Brent crude oil traded above $87 a barrel after a slight dip of 0.3% on the previous trading day, while West Texas Intermediate (WTI) hovered around $82 a barrel.

The stability in oil prices comes amidst a backdrop of positive sentiment across global markets, with signs of strength in various sectors countering concerns about geopolitical tensions in the Middle East.

One of the factors supporting oil prices is the weakening of the US dollar, which makes commodities priced in the currency more attractive to international investors.

Concurrently, equities experienced gains, contributing to the overall positive market sentiment.

However, geopolitical risks persist as Israel intensifies efforts to eliminate what it claims is the last stronghold of Hamas in Gaza and secure the release of remaining hostages.
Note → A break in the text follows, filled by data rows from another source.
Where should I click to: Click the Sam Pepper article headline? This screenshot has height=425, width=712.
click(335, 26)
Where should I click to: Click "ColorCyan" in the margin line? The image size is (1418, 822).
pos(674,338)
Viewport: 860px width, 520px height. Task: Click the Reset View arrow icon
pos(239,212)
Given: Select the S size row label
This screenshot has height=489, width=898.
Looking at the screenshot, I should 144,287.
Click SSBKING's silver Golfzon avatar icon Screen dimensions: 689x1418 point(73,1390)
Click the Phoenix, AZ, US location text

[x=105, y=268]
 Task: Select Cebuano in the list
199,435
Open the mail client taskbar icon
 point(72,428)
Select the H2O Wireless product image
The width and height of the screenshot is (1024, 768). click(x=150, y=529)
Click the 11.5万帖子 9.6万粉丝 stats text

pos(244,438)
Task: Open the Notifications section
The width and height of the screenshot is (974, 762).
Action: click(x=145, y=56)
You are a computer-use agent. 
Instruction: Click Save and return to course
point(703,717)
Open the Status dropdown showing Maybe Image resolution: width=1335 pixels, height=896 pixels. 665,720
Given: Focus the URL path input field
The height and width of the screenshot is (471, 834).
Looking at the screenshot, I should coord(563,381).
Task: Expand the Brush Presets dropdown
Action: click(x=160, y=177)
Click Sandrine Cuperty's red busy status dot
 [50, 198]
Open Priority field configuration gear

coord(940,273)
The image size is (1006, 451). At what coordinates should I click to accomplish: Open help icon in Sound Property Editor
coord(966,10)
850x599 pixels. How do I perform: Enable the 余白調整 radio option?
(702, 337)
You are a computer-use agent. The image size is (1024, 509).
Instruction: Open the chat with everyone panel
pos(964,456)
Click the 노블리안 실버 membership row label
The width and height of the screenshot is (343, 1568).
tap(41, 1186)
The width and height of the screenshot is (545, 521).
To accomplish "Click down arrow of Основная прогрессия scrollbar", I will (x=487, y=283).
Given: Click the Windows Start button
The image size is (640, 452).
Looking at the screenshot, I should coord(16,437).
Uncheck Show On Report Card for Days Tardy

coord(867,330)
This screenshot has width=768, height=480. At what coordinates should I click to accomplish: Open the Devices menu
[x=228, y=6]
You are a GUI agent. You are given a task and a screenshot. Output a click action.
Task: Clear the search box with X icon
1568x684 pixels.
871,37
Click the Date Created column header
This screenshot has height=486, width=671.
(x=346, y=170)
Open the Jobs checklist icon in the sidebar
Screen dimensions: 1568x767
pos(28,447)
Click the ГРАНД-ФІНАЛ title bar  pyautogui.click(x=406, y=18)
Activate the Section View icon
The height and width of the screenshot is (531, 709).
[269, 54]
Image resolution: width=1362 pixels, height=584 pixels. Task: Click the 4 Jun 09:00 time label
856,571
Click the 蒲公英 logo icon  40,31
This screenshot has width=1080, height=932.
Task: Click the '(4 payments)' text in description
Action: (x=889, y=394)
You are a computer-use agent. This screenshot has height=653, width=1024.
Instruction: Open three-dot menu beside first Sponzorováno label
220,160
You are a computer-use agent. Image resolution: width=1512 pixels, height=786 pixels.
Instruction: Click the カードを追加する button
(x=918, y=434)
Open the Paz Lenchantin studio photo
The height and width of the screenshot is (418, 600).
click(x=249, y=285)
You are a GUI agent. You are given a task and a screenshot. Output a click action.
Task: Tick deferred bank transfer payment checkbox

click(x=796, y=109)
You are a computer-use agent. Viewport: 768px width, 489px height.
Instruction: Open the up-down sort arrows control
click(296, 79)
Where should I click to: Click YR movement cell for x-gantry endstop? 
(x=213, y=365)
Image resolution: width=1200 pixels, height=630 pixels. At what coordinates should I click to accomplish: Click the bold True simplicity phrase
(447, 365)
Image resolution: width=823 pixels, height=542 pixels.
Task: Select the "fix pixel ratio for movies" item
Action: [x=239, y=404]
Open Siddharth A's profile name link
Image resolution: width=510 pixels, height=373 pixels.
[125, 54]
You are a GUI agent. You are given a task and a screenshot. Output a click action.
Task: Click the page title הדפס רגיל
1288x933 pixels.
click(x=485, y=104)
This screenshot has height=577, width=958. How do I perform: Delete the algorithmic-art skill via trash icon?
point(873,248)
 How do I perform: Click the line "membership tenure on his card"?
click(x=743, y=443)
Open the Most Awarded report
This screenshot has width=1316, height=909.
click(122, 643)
These actions are expected to keep tensions elevated in the region, adding uncertainty to oil markets.

Despite the geopolitical tensions, options markets have shown a more optimistic outlook in recent days regarding the potential for a spike in oil prices. This suggests that market participants are cautiously optimistic about the resolution of conflicts in the region.

Despite the lingering risks, oil prices have remained below the $90 per barrel price level, a level that many analysts consider significant, particularly as the summer months approach, typically known as the peak demand season for oil.

While prices have experienced some volatility, they have yet to reach the $90 threshold, prompting expectations of further increases later in the year.

Jeff Currie, chief strategy officer of energy pathways at Carlyle Group, expressed confidence in the potential for oil prices to surpass $100 per barrel, citing tight market conditions indicated by timespreads.

However, he also noted the importance of monitoring OPEC’s response to rising prices, as the organization may adjust production levels to stabilize the market.

Overall, while geopolitical tensions in the Middle East continue to pose risks to oil markets, the resilience of oil prices amidst these challenges underscores the complex interplay of global factors influencing commodity markets.